I predict that there will soon be a great wailing, and gnashing of teeth

Say goodbye to all that

Justice Breyer has announced that he will officially retire tomorrow at noon, and we're going to miss him, once Ketanji Brown Jackson starts making law. Breyer consistently voted with his fellow liberals on the court, so one might be tempted to dismiss his replacement by another liberal as an insignificant event, but the person taking his seat claims to have “no opinion” on whether the natural, unalienable rights asserted in our Declaration of Independence exist at all.

Writing in Newsweek back on April 7 after the judge’s testimony was complete, John Yoo, professor of Law, University of California at Berkeley made the following observations:

…. Other senators might find her refusal to define "woman" as a sign that has no common-sense principles based in reality. Still others may doubt her claim that she has no thoughts about critical race theory—which continues its pernicious effects in schools [when can we expect AOC to demand her impeachment? -Ed]—or may not take seriously her stated allegiance to originalism as an interpretive methodology. But these reasons turn on the merits of Judge Jackson's decisions and policy positions, and do not involve her personal background, religion or family life.

On this score, Republicans would do well to focus less on Jackson's sentencing decisions and more on her eyebrow-raising thoughts about the Declaration of Independence and natural rights. Her most remarkable response came not during the hearings themselves, but in the questions for the record after the hearing. In written questions, Senator Ted Cruz (R-Tex.) asked Judge Jackson: "Do you hold a position on whether individuals possess natural rights, yes or no?" She responded: "I do not hold a position on whether individuals possess natural rights."

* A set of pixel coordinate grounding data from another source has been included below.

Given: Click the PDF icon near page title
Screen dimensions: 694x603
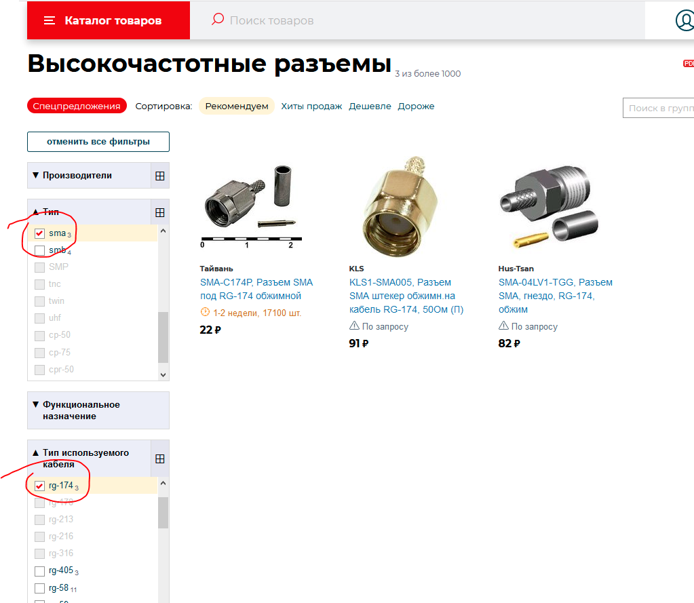Looking at the screenshot, I should (689, 63).
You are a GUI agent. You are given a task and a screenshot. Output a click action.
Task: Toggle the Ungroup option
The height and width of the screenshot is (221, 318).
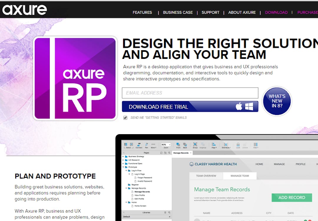point(203,145)
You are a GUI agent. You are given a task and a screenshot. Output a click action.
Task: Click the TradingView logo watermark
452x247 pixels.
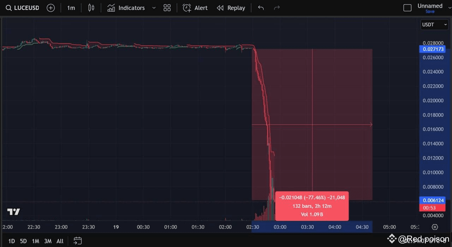click(x=13, y=212)
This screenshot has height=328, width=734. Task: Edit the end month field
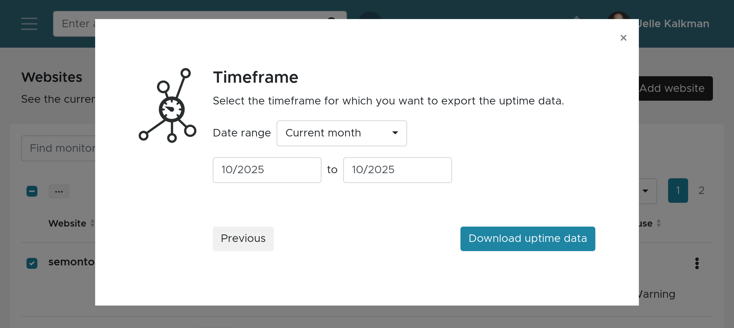point(397,170)
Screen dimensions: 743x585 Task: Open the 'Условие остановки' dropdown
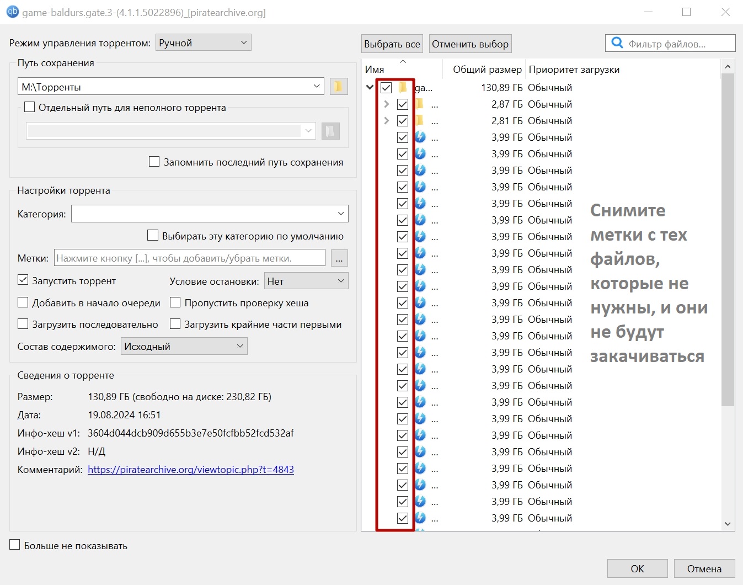click(306, 281)
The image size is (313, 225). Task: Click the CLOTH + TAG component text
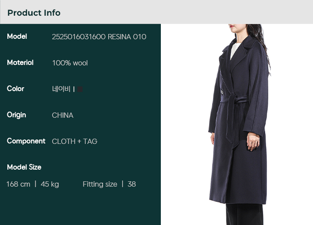pos(75,141)
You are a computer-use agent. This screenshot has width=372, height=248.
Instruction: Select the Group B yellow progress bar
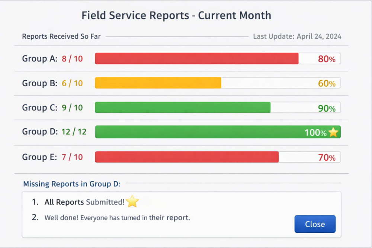click(158, 83)
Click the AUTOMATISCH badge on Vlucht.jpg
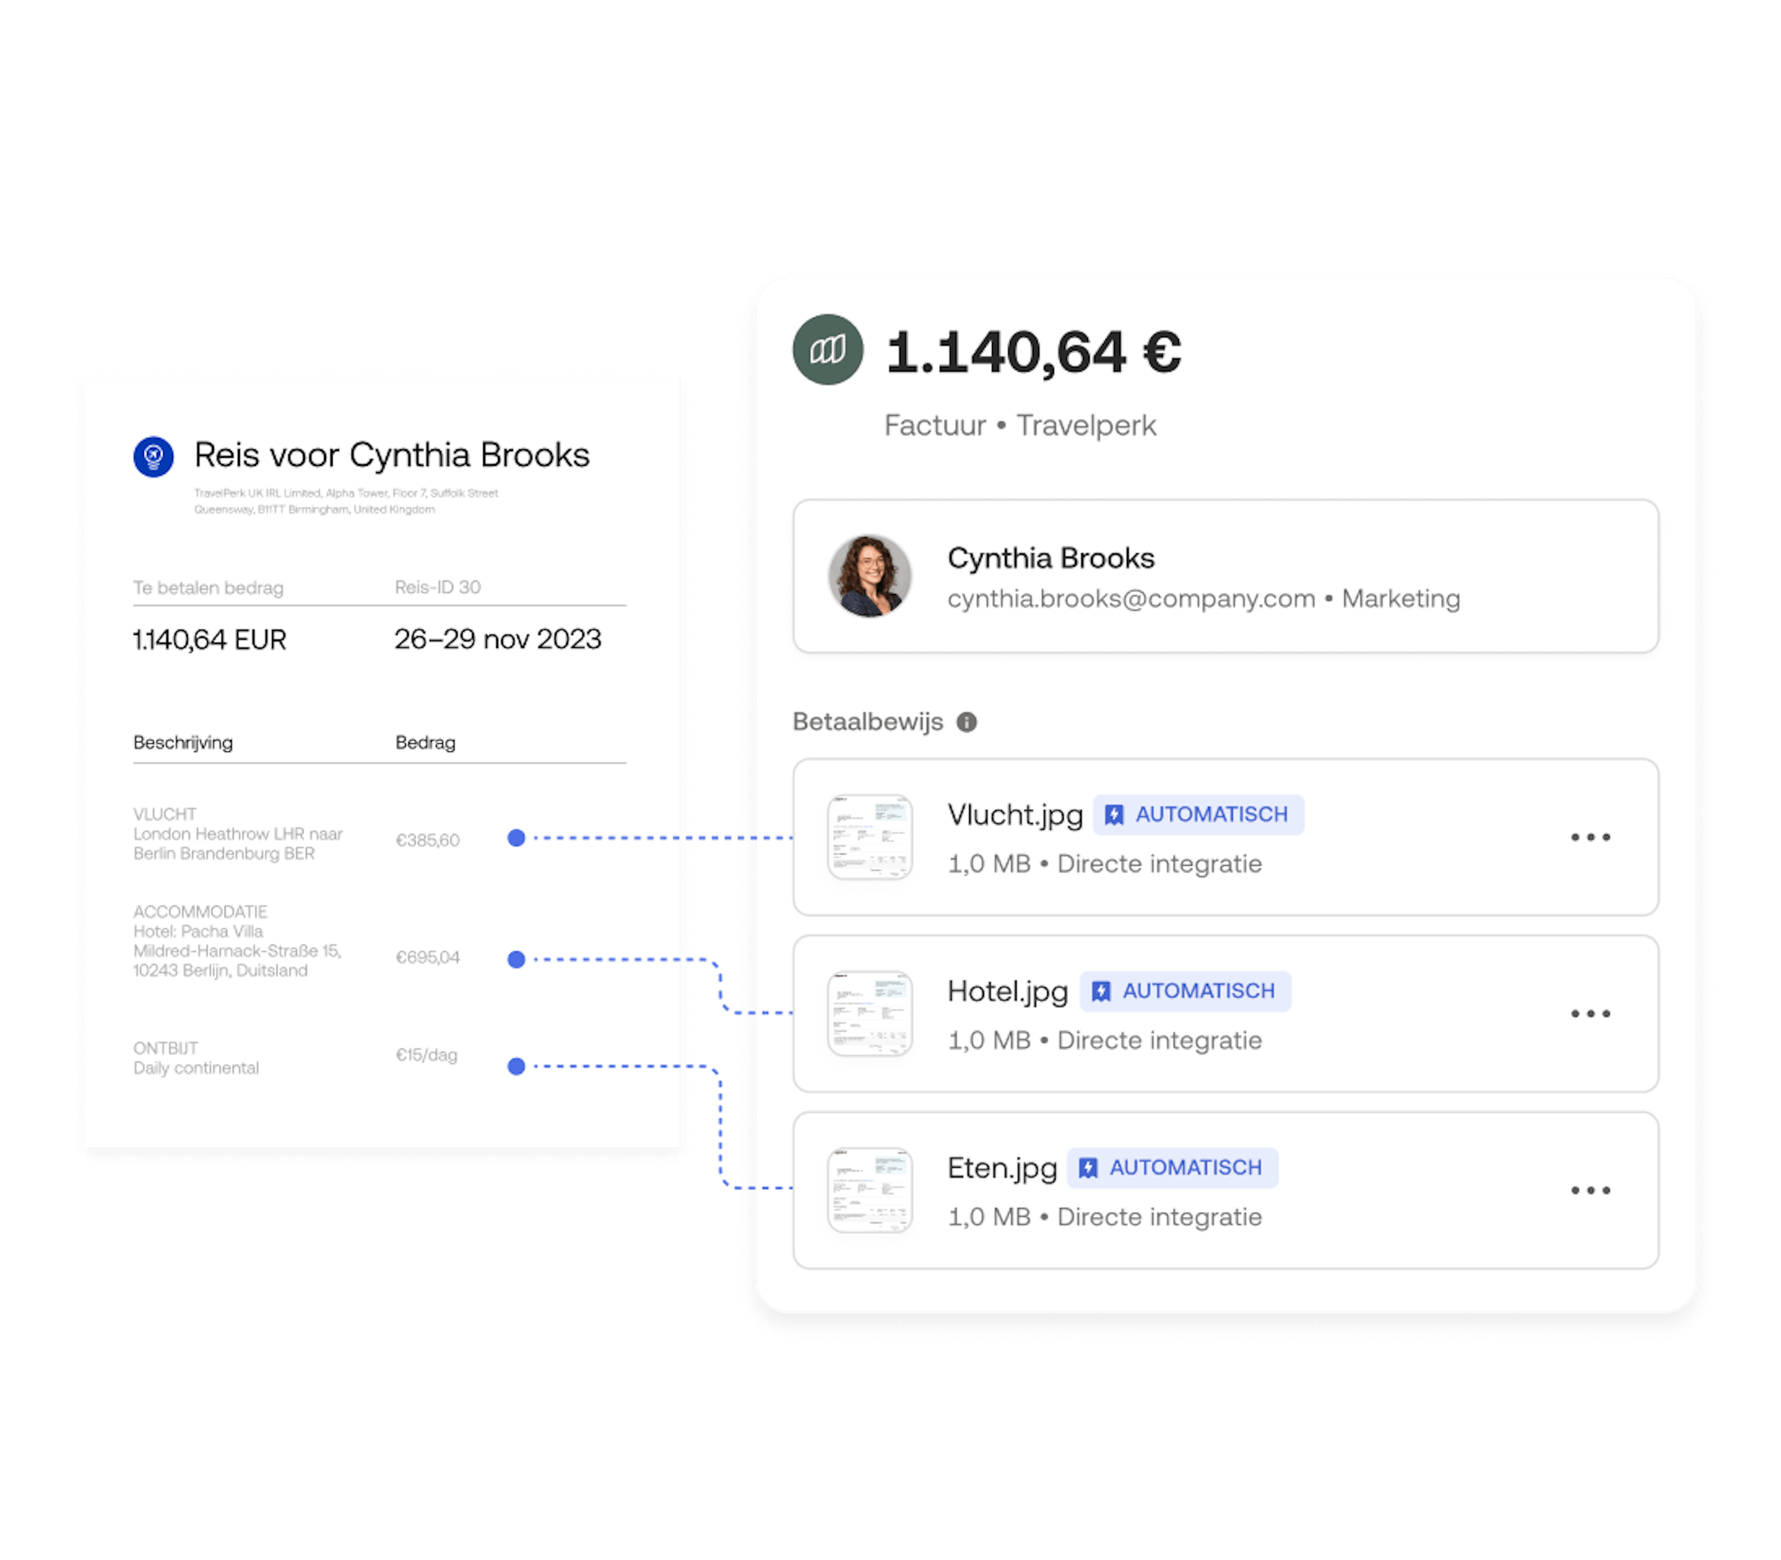This screenshot has width=1781, height=1560. click(x=1198, y=814)
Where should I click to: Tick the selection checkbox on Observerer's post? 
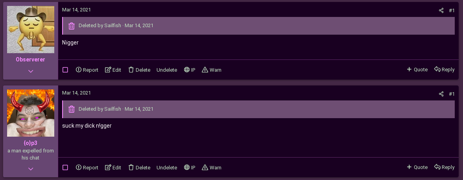pyautogui.click(x=65, y=70)
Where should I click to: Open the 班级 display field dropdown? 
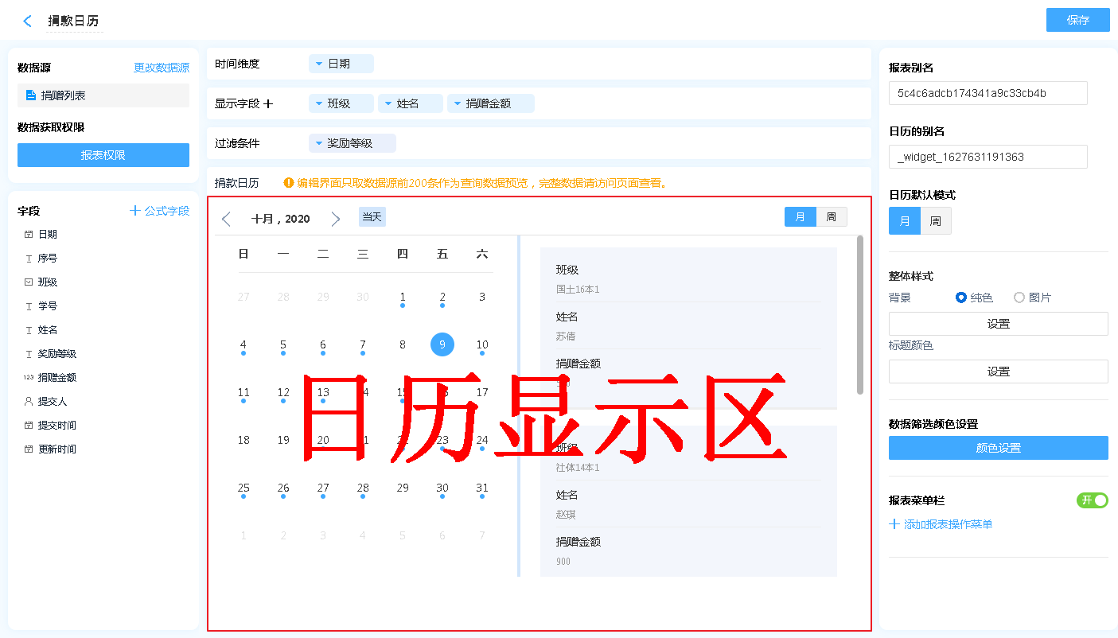click(x=341, y=103)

…. Judge Jackson's response should give senators pause, because if the judge does not believe that our rights as Americans are "natural," originating from our equal status as human beings, from where does she think our rights come? Perhaps Judge Jackson believes that our individual rights depend solely on the positive law—in other words, the rules enacted by the people and their representatives, such as the Constitution's Bill of Rights, its Reconstruction Amendments, the Civil Rights Act of 1964 and the Voting Rights Act of 1965. She does not appear to believe that our rights pre-exist the Constitution or other positive laws.

This would be an incredible view for a would-be Supreme Court Justice to hold, though one in keeping with the way law is taught in our colleges and universities today. It stands opposite the views of Abraham Lincoln, who deplored slavery even in the face of Dred Scott v. Sandford, the Supreme Court decision upholding it. Lincoln insisted that "if slavery is not wrong, nothing is wrong." It takes the same intellectual side as Stephen Douglas, Lincoln's great opponent in the debates of 1858, who believed that Congress and the states decided whether blacks had rights, not God or our status as equal human beings. It follows the same logic as Chief Justice Roger Taney, author of the Dred Scott decision, who believed that blacks had no rights because the Constitution forbade it.

….

if Judge Jackson believes rights are simply up to legislatures or popular enactment, the Constitution places any limits on the power of government beyond those set out in the Bill of Rights and Reconstruction Amendments.

Jackson is exactly the kind of judge we knew Biden would appoint, and shame on those conservatives who helped him slither into a position where he could do just that.